Independencia, como término, señala una condición en donde la libertad es el eje o bien, la circunstancia de un Estado que no depende ni es tributario de otro. Si pensamos en México, en el conjunto de libertades que aquí no se dan de facto aunque el poder señale que sí, que esto no es Corea del Norte; la verdad es otra: los retenes, la extorsiones a negocios, los asesinatos de activistas y periodistas, las desapariciones, las devaluaciones, señalan con claridad que no, no somos libres de expresarnos, de transitar,  ni de negociar.

Si pensamos en aquello de no rendir tributo a otro Estado, pues no, sólo que se lo rendimos a 50, a los que conforman la Unión Americana. La visita de Donald Trump, el ya proclamado Presidente de Estados Unidos por la prensa de ese país, resulta una prueba inequívoca. Hablar entonces de una república soberana también es mentir, negarnos el bien que hace la autocrítica, arrancarnos las vendas o crecer. Por eso no somos independientes. Pocas naciones lo son en términos globales porque el yugo del imperio de las barras y las estrellas no lo permite.

Desde esas premisas, no hay nada que festejar un 15 o un 16 de septiembre más allá del asueto, de la borrachera tricolor, de la comida grasosa. Nada más que la reconstrucción anual de un mito que, seamos sinceros, no le concede identidad ni a los nativos digitales. Quiero decir que por muchas banderas que desempolvemos, por muchos trajes típicos que nos pongamos, por más pozole o chiles en nogada que nos comamos, por más marichi y tequila, no somos más mexicanos.

Lo que mejor nos une últimamente es el dolor y la zozobra. Lo que nos dice quienes somos es la circunstancia terrible de la mortandad, de los secuestros, del dólar a veinte pesos, de la falta de trabajo, de las fosas, de los recortes, de las pensiones y las jubilaciones que desaparecen. Todo eso en conjunto sí nos ofrece un panorama identitario, un croquis de sangre, de abuso y de saqueo. Eso no se festeja, ¿o sí?, ¿tenemos suficiente cinismo en las venas como para seguir riéndonos de nuestro desamparo?

Pienso que  sí lo tenemos y me sumo a las tesis de Octavio Paz en su laberinto de soledades ideológicas; ya que para el mexicano todo es fiesta, papel picado de colores, brindis, comida y desmemoria. Claro que no podemos estar encadenados a la tragedia, pero es ella misma la que no se decide a abandonarnos. Sonreír frente la catástrofe ha sido siempre una gran virtud, pero reír conscientes porque ya bien lo decía Ernesto Sábato: “El mundo nada puede contra un hombre que canta en la miseria”.

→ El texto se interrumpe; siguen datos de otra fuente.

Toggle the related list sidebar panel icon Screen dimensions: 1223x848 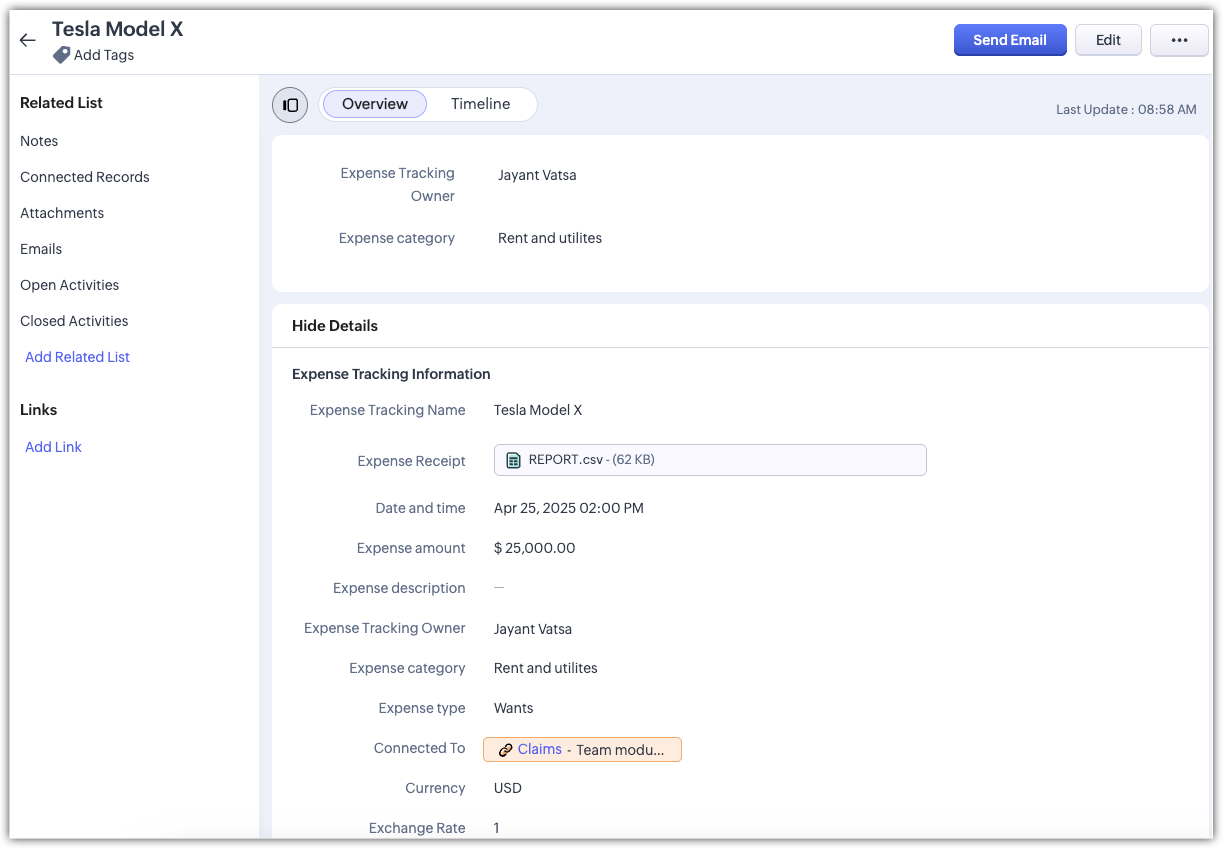(x=290, y=105)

No obstante, esa actitud es precisamente la que echo de menos en las mayorías de este país, una actitud de ojos abiertos, de consciencia, de hoy vamos a beber sabiendo que esta nación está jodida, pero que mañana trataremos, otra vez, de componerla. No, lo que encuentro es el mal sueño de José Saramago, las filas de ciegos, los consumidores en Galerías, la opinión pública ebria de sus selfies, de sus reuniones caseras, de sus relaciones sentimentales supuestamente felices. Lo que encuentro es la evasión, no el grito más importante: ¡Viva la resistencia!

No, nos hacemos guajes frente a los acarreados, frente a los muros de la vergüenza que Peña y Graco hicieron crecer en las plazas dizque públicas; no decimos nada ante las decenas de granaderos que sin decir agua o agua viene, se colocan en triple fila antes de que cualquier cosa suceda. No nos irrita que estos gobernantes de octava se amarren el dedo antes de cortárselo. Nos parece natural, lo de siempre, lo que puede ocurrir, lo que pasa a cada rato y punto. No nos tomamos la molestia ni siquiera de pensar que para eso están las canciones de Juan Gabriel, para que lloremos muy gusto y nos olvidemos de la ignominia en la que estamos. Nos vale, punto.

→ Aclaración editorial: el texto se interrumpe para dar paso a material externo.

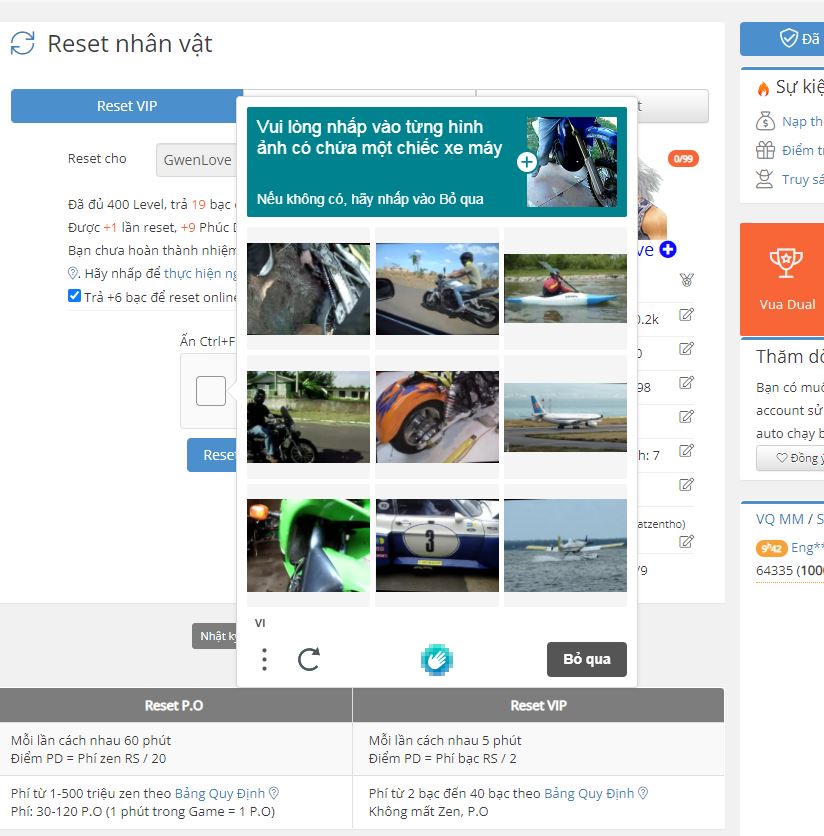Screen dimensions: 824x836
Task: Click the refresh icon beside Reset nhân vật heading
Action: 22,44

Así, insisto, no se puede ser independientes,  lo único que se consigue es soñar con ser como los vecinos de allá arriba, los que compran y compran, comen y comen, pero no leen y leen. Así, la condición de esclavos es la única de nuestra talla, la única que nos queda, pero la de esclavos bien contentos, bien felices con sus amos. No vaya ser, por favor que no, que un día el Grito de Independencia sí se nos haga y entonces, como diría El Buki, ¿a dónde vamos a parar?.